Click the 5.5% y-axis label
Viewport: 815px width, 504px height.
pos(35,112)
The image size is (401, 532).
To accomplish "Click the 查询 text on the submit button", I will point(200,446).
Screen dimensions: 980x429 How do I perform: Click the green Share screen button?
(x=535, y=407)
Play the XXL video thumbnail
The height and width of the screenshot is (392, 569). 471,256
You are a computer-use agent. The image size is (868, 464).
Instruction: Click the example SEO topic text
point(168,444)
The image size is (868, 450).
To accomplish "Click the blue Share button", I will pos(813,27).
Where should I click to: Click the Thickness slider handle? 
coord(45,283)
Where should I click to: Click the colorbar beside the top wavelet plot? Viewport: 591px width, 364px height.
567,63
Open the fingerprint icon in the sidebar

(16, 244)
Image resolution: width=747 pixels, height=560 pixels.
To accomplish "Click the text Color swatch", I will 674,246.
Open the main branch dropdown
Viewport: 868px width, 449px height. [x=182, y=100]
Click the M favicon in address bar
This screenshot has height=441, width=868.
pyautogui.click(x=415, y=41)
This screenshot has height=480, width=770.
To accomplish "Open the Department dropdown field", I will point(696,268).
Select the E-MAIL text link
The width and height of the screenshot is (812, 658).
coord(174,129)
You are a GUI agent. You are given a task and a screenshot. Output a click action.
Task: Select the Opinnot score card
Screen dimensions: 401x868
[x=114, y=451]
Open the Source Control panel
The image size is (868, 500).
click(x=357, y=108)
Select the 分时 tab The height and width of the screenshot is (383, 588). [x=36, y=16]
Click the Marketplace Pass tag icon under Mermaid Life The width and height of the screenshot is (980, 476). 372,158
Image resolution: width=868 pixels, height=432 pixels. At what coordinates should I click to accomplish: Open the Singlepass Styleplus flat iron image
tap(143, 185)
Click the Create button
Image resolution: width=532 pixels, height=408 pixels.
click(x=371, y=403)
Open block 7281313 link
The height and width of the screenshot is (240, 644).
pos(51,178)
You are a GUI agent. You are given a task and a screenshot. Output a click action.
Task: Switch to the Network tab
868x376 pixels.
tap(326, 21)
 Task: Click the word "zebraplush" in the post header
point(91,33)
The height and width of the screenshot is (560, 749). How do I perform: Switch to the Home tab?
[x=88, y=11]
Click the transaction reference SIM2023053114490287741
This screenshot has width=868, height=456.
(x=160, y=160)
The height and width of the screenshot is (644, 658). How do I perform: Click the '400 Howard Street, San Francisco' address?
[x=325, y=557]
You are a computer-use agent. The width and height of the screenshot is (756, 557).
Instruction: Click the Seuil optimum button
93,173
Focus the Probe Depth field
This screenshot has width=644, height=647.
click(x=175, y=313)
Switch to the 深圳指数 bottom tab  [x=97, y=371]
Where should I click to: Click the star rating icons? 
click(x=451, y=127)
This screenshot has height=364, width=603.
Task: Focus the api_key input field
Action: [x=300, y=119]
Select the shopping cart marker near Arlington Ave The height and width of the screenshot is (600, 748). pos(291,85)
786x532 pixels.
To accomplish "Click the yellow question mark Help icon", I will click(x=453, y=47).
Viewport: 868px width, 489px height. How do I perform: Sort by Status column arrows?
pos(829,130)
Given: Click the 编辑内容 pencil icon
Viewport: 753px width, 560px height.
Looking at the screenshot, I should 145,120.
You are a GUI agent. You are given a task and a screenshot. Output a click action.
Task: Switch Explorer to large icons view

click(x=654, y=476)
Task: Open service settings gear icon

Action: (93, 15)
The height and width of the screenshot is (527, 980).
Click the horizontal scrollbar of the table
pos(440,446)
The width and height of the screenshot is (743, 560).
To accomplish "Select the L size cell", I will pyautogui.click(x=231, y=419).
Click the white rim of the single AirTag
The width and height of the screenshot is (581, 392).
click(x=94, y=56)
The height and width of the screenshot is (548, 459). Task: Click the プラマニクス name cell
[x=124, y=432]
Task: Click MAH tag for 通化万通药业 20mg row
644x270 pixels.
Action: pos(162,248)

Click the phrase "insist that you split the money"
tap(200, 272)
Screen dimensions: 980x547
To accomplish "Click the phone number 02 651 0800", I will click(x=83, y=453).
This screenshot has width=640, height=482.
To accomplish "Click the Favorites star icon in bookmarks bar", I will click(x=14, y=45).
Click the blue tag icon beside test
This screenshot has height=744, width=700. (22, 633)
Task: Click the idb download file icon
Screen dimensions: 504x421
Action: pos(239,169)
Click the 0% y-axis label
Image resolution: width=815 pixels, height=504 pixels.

^^^^^^^^

Work instruction - Set down every entry once more, exactly as it was written above.

Your solution -
Click the 5.5% y-axis label
Viewport: 815px width, 504px height.
pos(35,112)
The image size is (401, 532).
To accomplish "Click the 查询 text on the submit button", I will point(200,446).
Screen dimensions: 980x429 How do I perform: Click the green Share screen button?
(x=535, y=407)
Play the XXL video thumbnail
The height and width of the screenshot is (392, 569). 471,256
You are a computer-use agent. The image size is (868, 464).
Instruction: Click the example SEO topic text
point(168,444)
The image size is (868, 450).
To accomplish "Click the blue Share button", I will pos(813,27).
Where should I click to: Click the Thickness slider handle? 
coord(45,283)
Where should I click to: Click the colorbar beside the top wavelet plot? Viewport: 591px width, 364px height.
567,63
Open the fingerprint icon in the sidebar

(16, 244)
Image resolution: width=747 pixels, height=560 pixels.
To accomplish "Click the text Color swatch", I will 674,246.
Open the main branch dropdown
Viewport: 868px width, 449px height. [x=182, y=100]
Click the M favicon in address bar
This screenshot has height=441, width=868.
pyautogui.click(x=415, y=41)
This screenshot has height=480, width=770.
To accomplish "Open the Department dropdown field", I will point(696,268).
Select the E-MAIL text link
The width and height of the screenshot is (812, 658).
coord(174,129)
You are a GUI agent. You are given a task and a screenshot. Output a click action.
Task: Select the Opinnot score card
Screen dimensions: 401x868
[x=114, y=451]
Open the Source Control panel
The image size is (868, 500).
click(x=357, y=108)
Select the 分时 tab The height and width of the screenshot is (383, 588). [x=36, y=16]
Click the Marketplace Pass tag icon under Mermaid Life The width and height of the screenshot is (980, 476). 372,158
Image resolution: width=868 pixels, height=432 pixels. At what coordinates should I click to accomplish: Open the Singlepass Styleplus flat iron image
tap(143, 185)
Click the Create button
Image resolution: width=532 pixels, height=408 pixels.
click(x=371, y=403)
Open block 7281313 link
The height and width of the screenshot is (240, 644).
pos(51,178)
You are a GUI agent. You are given a task and a screenshot. Output a click action.
Task: Switch to the Network tab
868x376 pixels.
tap(326, 21)
 Task: Click the word "zebraplush" in the post header
point(91,33)
The height and width of the screenshot is (560, 749). How do I perform: Switch to the Home tab?
[x=88, y=11]
Click the transaction reference SIM2023053114490287741
This screenshot has width=868, height=456.
(x=160, y=160)
The height and width of the screenshot is (644, 658). How do I perform: Click the '400 Howard Street, San Francisco' address?
[x=325, y=557]
You are a computer-use agent. The width and height of the screenshot is (756, 557).
Instruction: Click the Seuil optimum button
93,173
Focus the Probe Depth field
This screenshot has width=644, height=647.
click(x=175, y=313)
Switch to the 深圳指数 bottom tab  [x=97, y=371]
Where should I click to: Click the star rating icons? 
click(x=451, y=127)
This screenshot has height=364, width=603.
Task: Focus the api_key input field
Action: [x=300, y=119]
Select the shopping cart marker near Arlington Ave The height and width of the screenshot is (600, 748). pos(291,85)
786x532 pixels.
To accomplish "Click the yellow question mark Help icon", I will click(x=453, y=47).
Viewport: 868px width, 489px height. How do I perform: Sort by Status column arrows?
pos(829,130)
Given: Click the 编辑内容 pencil icon
Viewport: 753px width, 560px height.
Looking at the screenshot, I should 145,120.
You are a GUI agent. You are given a task and a screenshot. Output a click action.
Task: Switch Explorer to large icons view

click(x=654, y=476)
Task: Open service settings gear icon

Action: (93, 15)
The height and width of the screenshot is (527, 980).
Click the horizontal scrollbar of the table
pos(440,446)
The width and height of the screenshot is (743, 560).
To accomplish "Select the L size cell", I will pyautogui.click(x=231, y=419).
Click the white rim of the single AirTag
The width and height of the screenshot is (581, 392).
click(x=94, y=56)
The height and width of the screenshot is (548, 459). Task: Click the プラマニクス name cell
[x=124, y=432]
Task: Click MAH tag for 通化万通药业 20mg row
644x270 pixels.
Action: pos(162,248)

Click the phrase "insist that you split the money"
tap(200, 272)
Screen dimensions: 980x547
To accomplish "Click the phone number 02 651 0800", I will click(x=83, y=453).
This screenshot has width=640, height=482.
To accomplish "Click the Favorites star icon in bookmarks bar", I will click(x=14, y=45).
Click the blue tag icon beside test
This screenshot has height=744, width=700. (22, 633)
Task: Click the idb download file icon
Screen dimensions: 504x421
Action: pos(239,169)
Click the 0% y-axis label
Image resolution: width=815 pixels, height=504 pixels.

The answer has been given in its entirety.